--- WRITTEN REQUEST ---
Copy the listing below word for word, starting with the line that contains "Where should I click to: Click the link" and going on through the line that contains "(x=142, y=413)". Leave the pictures out of your answer.

--- DATA ---

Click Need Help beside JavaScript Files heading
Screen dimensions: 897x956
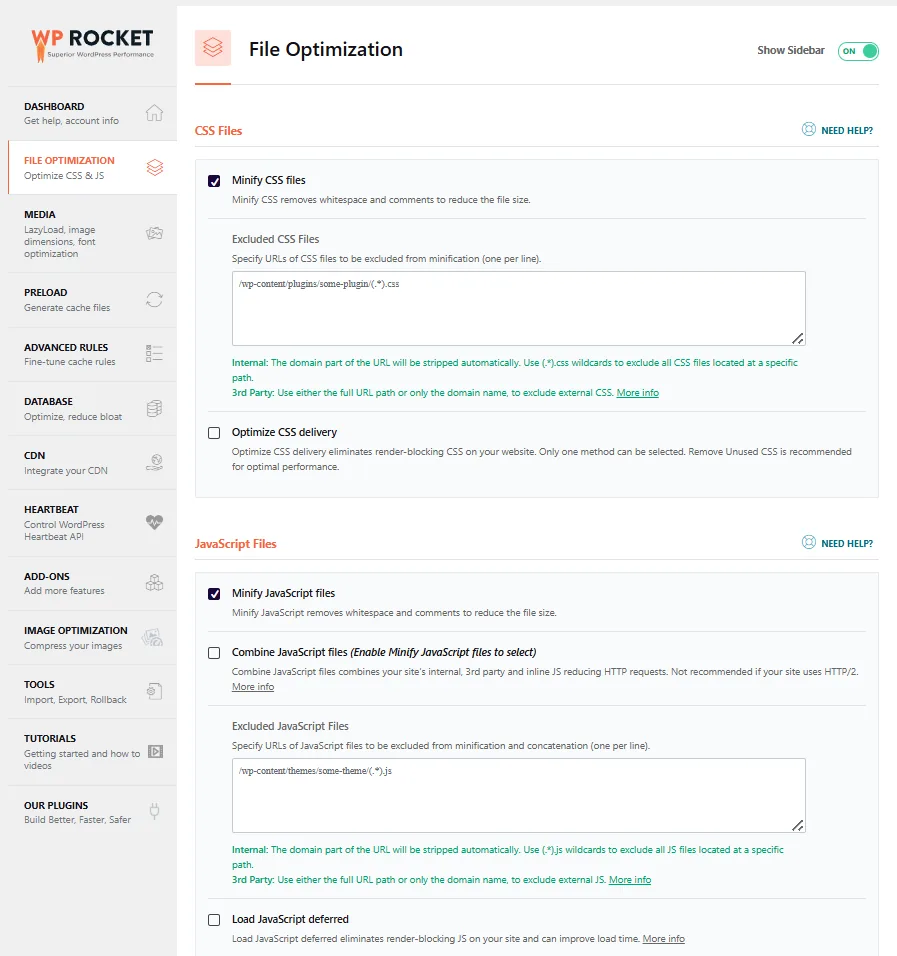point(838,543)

---

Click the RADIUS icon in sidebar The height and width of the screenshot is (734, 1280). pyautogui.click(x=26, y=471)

---

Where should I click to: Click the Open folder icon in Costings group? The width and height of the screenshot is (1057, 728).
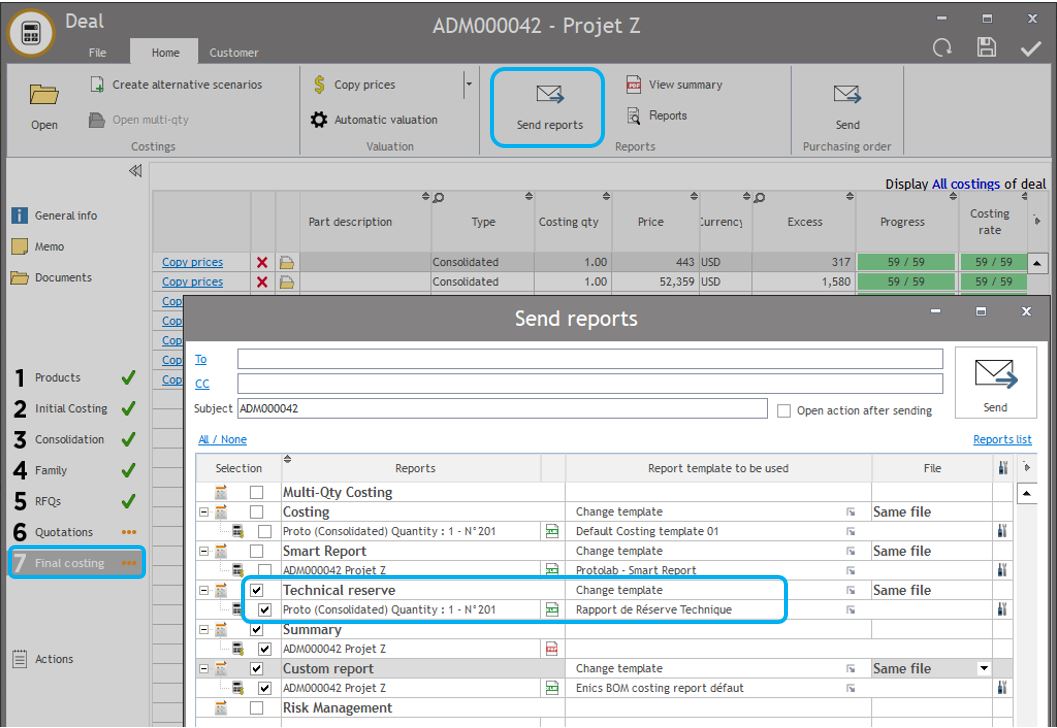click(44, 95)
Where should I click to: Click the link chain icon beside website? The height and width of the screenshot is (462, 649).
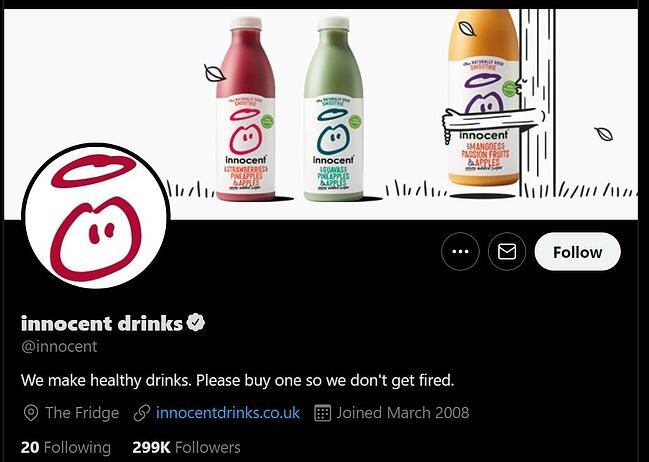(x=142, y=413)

--- FINISHED EXERCISE ---
Where should I click to: Click the link chain icon beside website? The height and width of the screenshot is (462, 649).
(x=142, y=413)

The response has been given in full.